*PROBLEM STATEMENT:*
Please copy out the entries below exactly, beginning with the line that contains "Refer to ABOUT" and ending with the line that contains "[Jiangsu Sinocoredrill Exploration", and include nothing outside that span.

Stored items
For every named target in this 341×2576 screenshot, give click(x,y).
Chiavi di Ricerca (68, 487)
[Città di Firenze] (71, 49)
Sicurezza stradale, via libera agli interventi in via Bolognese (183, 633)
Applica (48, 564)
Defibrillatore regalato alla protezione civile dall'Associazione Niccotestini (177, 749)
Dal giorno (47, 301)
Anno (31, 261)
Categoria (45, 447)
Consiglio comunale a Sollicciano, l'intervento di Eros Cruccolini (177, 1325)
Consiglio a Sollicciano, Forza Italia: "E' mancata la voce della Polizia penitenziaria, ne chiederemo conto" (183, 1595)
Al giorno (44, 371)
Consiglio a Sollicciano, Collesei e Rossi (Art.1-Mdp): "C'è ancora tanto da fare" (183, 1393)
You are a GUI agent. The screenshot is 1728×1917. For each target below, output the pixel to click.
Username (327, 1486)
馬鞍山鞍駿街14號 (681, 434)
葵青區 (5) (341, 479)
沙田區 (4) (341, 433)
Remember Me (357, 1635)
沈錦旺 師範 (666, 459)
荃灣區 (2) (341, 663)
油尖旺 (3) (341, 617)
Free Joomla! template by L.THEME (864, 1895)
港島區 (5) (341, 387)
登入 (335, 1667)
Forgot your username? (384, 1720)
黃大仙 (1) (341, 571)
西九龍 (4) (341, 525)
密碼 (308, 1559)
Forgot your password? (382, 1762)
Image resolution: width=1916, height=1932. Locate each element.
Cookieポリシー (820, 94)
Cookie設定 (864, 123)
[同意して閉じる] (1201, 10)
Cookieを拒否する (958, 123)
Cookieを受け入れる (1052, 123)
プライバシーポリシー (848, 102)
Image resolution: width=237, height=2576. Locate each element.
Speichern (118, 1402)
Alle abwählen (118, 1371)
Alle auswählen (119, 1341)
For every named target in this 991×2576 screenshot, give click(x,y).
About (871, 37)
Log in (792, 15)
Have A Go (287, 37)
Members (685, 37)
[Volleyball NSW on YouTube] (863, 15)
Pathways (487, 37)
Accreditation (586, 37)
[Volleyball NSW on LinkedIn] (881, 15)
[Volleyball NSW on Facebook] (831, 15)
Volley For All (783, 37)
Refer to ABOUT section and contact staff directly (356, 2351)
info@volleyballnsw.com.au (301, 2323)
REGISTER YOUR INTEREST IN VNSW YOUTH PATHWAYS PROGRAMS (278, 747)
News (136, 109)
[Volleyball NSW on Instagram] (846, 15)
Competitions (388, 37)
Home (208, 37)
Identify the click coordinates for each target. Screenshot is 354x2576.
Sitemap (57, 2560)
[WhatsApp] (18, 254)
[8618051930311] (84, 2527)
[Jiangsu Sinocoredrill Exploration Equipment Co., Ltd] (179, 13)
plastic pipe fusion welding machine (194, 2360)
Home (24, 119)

*RESPONSE TO THIS EXERCISE:*
Refer to ABOUT section and contact staff directly (356, 2351)
info@volleyballnsw.com.au (301, 2323)
REGISTER YOUR INTEREST IN VNSW YOUTH PATHWAYS PROGRAMS (278, 747)
News (136, 109)
[Volleyball NSW on Instagram] (846, 15)
Competitions (388, 37)
Home (208, 37)
Identify the click coordinates for each target. Screenshot is 354x2576.
Sitemap (57, 2560)
[WhatsApp] (18, 254)
[8618051930311] (84, 2527)
[Jiangsu Sinocoredrill Exploration Equipment Co., Ltd] (179, 13)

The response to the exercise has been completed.